So basically since last September I’ve been trawling the dating sites. I even went on some dates. Nothing romantic ever came of them but I met some really cool girls that I consider pretty close friends: Sheri, Ang and Yvonne, met in that order. Sheri ended up dating one of my friends, although that chapter is recently closed as well, I hear. C’est la vile (That’s a pun).

What’s my point? Well, I closed all of my many dating accounts, and my buffer hotmail account. It’s actually pretty brutal going online week after week, reading completely trite profile essays from girls who “love to laugh”; So when Kirsten created the opportunity for me to walk away from all that, I did not hesitate. And what else can I say? All those girls who didn’t take a chance with me when the chance was given – well poop on them. Poop I say!

Thickets Hollywood

We played D&D tonight. Fun stuff. Not so many Christopher Walken impressions tonight as in the past 2 sessions. Oh well, what’s a DM to do….

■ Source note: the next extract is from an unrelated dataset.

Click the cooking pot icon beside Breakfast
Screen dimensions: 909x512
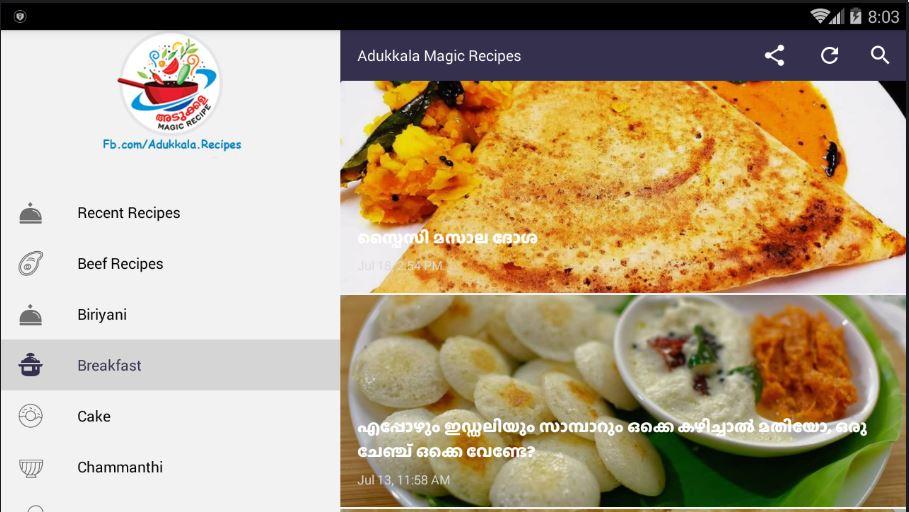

Joe, the Thickets webmaster and all around Nerdsman, pointed me to the Hellboy movie website. I’ve had this CD I burned of the Thickets’ Hellboy song “Ogdru Jahad” sitting on my computer for a while. Scott Allie, the editor at Dark Horse who edits the Hellboy books (and who writes The Devil’s Footprints), said he would pass on anything I wanted to send to the director of the Hellboy film, Guillermo del Toro (Blade 2, Devil’s Backbone, Mimic). So I’ve been procrastinating on sending it to him. Well tonight I visited the forums for the movie, and it turns out that del Toro has been amazing at answering fan questions on the message board. So I introduced myself and asked if “Ogdru Jahad” might be considered for the movie (assuming that del Toro liked it). So now I await a response. The best response? “I have heard of the Thickets and I’d love to put it in the movie.” Here’s to hoping. http://www.sonypictures.com/movies/hellboy/

In other Hollywood news, I got a phone call today from Stuart Gordon (director of Re-Animator, Dagon, & From Beyond, I’m sure I don’t need to tell you). He called to say he got the SpaceCorp shirt I sent him and the copy of Spaceship Zero the RPG. It was super of him to call, and he tells me that he’s just finishing up his new film “King of the Ants”. He wants the Thickets to provide a song for his next Lovecraftian foray – an adaptation of “The Thing on the Doorstep”. Naturally we will provide. Once the film is closer to production he’ll send a script that we can work from, lyrically.

Garage Saled

I love garage sales. Today I picked up a bunch of Omni magazines for $1. I like to get cheap magazines because I like to use photo references for my artwork, so I have a very haphazard photo library, mostly consisting of ELLE and MAXIM, unfortunately. So if you have any magazines you want to get rid of, let me know!

I also got a bunch of used VHS video tapes for 25 cents each. Those old BASF cassettes are really sturdy. “They just don’t make ’em like they used to, son.”. I’ll tape over them all with cartoons etc, although I could watch old episodes of Law and Order if I want.

The neighbor next door (they were actually holding the garage sale with some other people from the building next door) called me dirty. How dare them? Well, judging by our deck, they’d be very right. I think she just said that to get back at me for dropping dirt on her head when I was moving stuff on the deck and she was directly underneath during the garage sale – haw haw – I should have changed the kitty litter at the same time just to add insult to insult.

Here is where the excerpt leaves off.